The project offers a textbook lending library, meal vouchers and transportation subsidies for students who qualify for the program’s resources.
Velasco added USP plans to use half of the USAC allocation during the remainder of the 2017-2018 school year and the remaining funds during part of the 2018-2019 school year.
Since it received the allocation, USP sent out surveys to gather student input on how to distribute the funds and held a town hall in February, Velasco said.
Velasco said although many students have called on the program to provide need-based grants, university policies bar it from using student fees as a direct form of financial aid that prioritizes students because they are part of specific demographics, such as undocumented students. He added his office has been exploring ways to help the undocumented student community while following that rule.
For example, the program coordinator position and MAP were previously supported by University of California Office of President funds, but USP will now use USAC funds to support the programs, Valasco said.
Velasco added $40,000 of the UCOP funds will in turn provide direct financial support to students for the remainder of the school year.

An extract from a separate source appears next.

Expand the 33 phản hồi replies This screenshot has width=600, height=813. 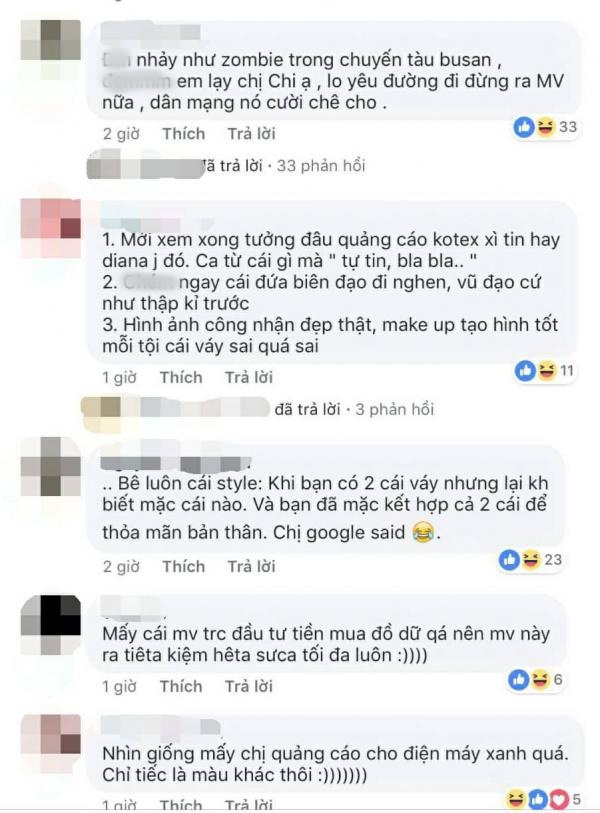[x=321, y=165]
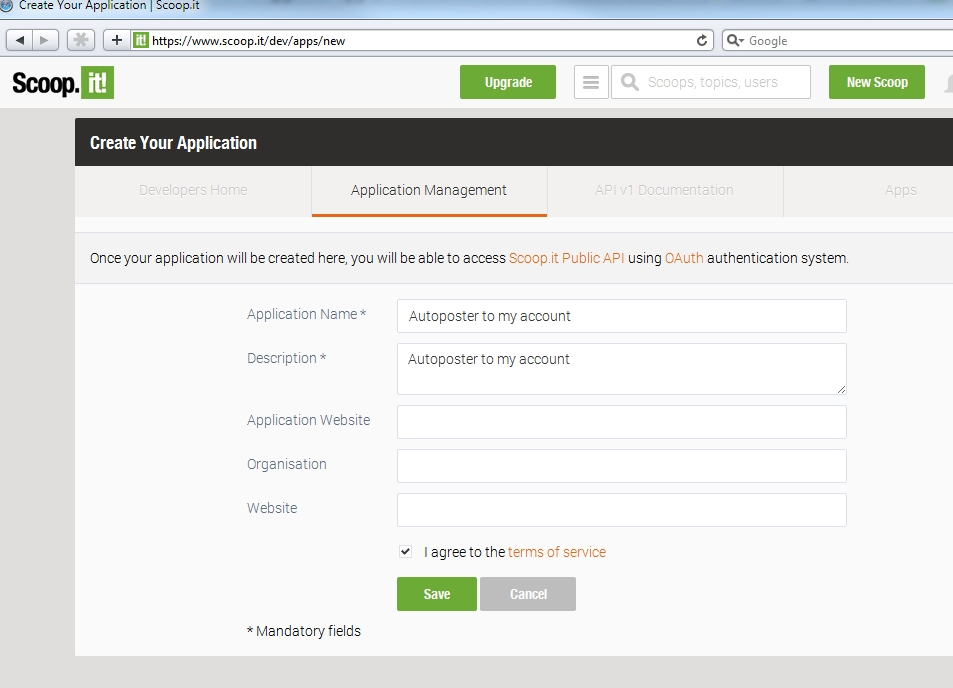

UCOP funds follow different guidelines than USAC funds and can be used to provide one-time need-based grants to students.
Velasco added $10,000 of the UCOP funding will be used to create new mental health and career planning services.

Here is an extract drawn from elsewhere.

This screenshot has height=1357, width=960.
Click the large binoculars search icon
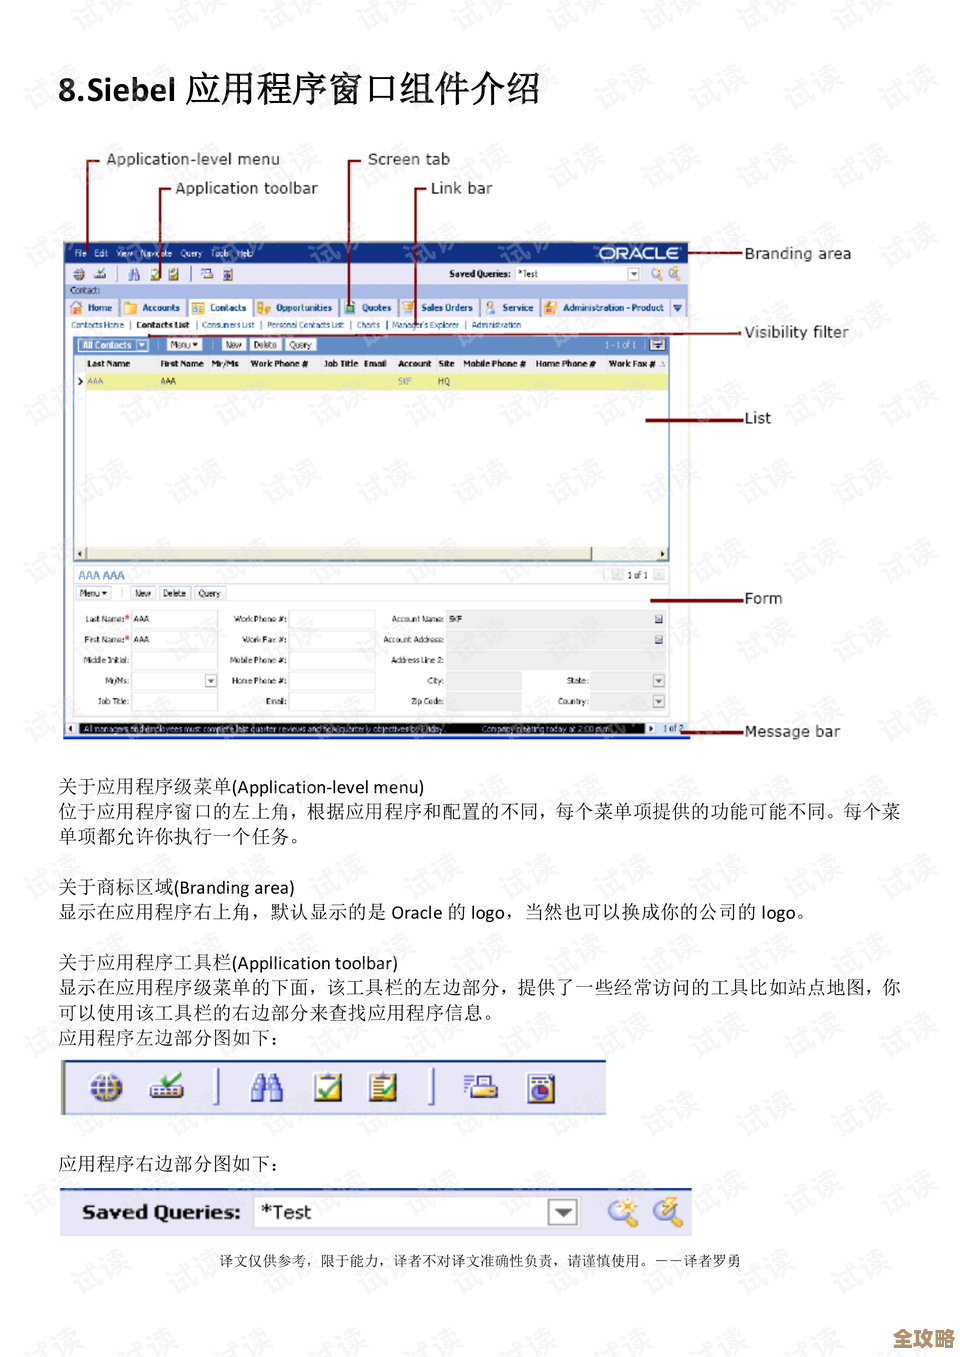point(266,1087)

USAC President Arielle Yael Mokhtarzadeh said it was difficult to figure out how the surplus funds could benefit all undocumented students regardless of their status. For example, she said undocumented students who do not have AB 540 or Deferred Action for Childhood Arrivals statuses do not have the same support as those who fall under those programs.

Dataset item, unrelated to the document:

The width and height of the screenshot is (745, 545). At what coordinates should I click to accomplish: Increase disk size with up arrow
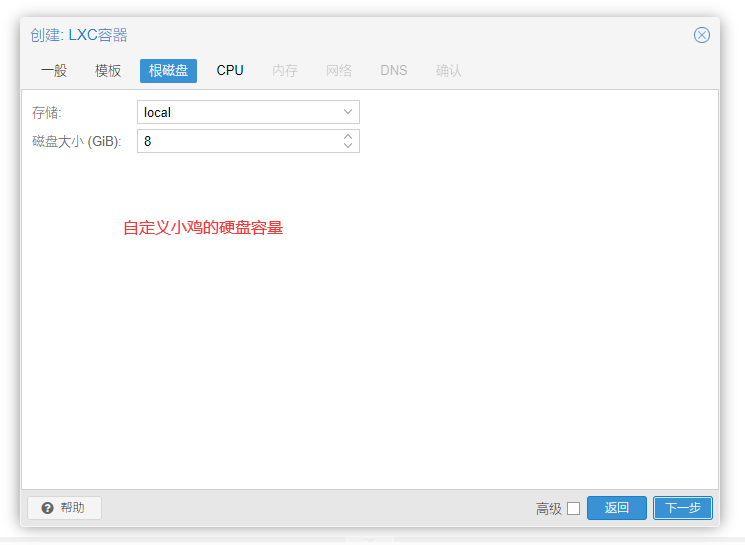point(348,136)
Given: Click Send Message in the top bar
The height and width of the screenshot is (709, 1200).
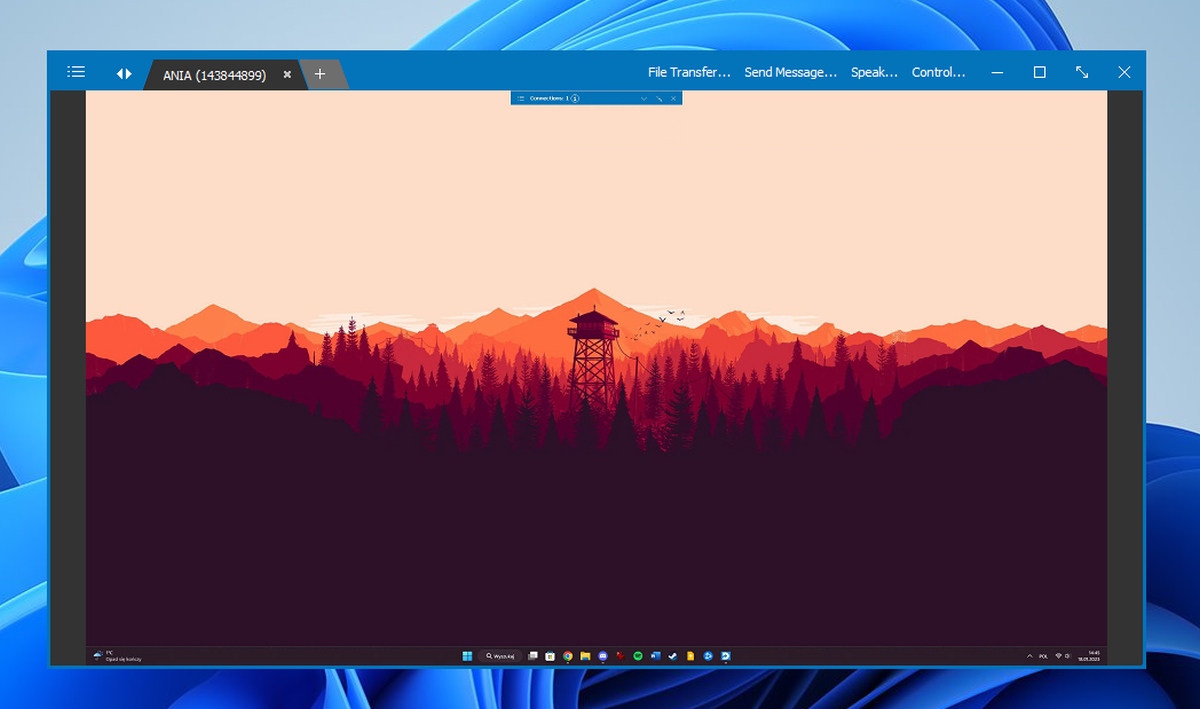Looking at the screenshot, I should pyautogui.click(x=790, y=72).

“The students wanted to find a way to invest the funding in resources that would be accessible to all (undocumented) students,” Mokhtarzadeh said.
AB 540 allows nonresident and undocumented students who attended school in California for at least three years to pay in-state tuition.
Former President Barack Obama created DACA in 2012 to defer deportation for undocumented individuals who were brought to the United States as children. Although President Donald Trump announced DACA’s end in September, the program continues to be active while courts review lawsuits against the Trump administration’s decision.
Dong Hyeon Kim, a first-year biochemistry student and an undocumented student, said he thinks the one-time need-based grants will help relieve prospective students of financial stress when making college decisions.
“Direct financial aid will be pretty good because a lot of the problems of undocumented students are making their college decisions,” he said. “We couldn’t apply to colleges that we knew wouldn’t give us much financial aid. We would be treated as international students and couldn’t fill out FAFSA.”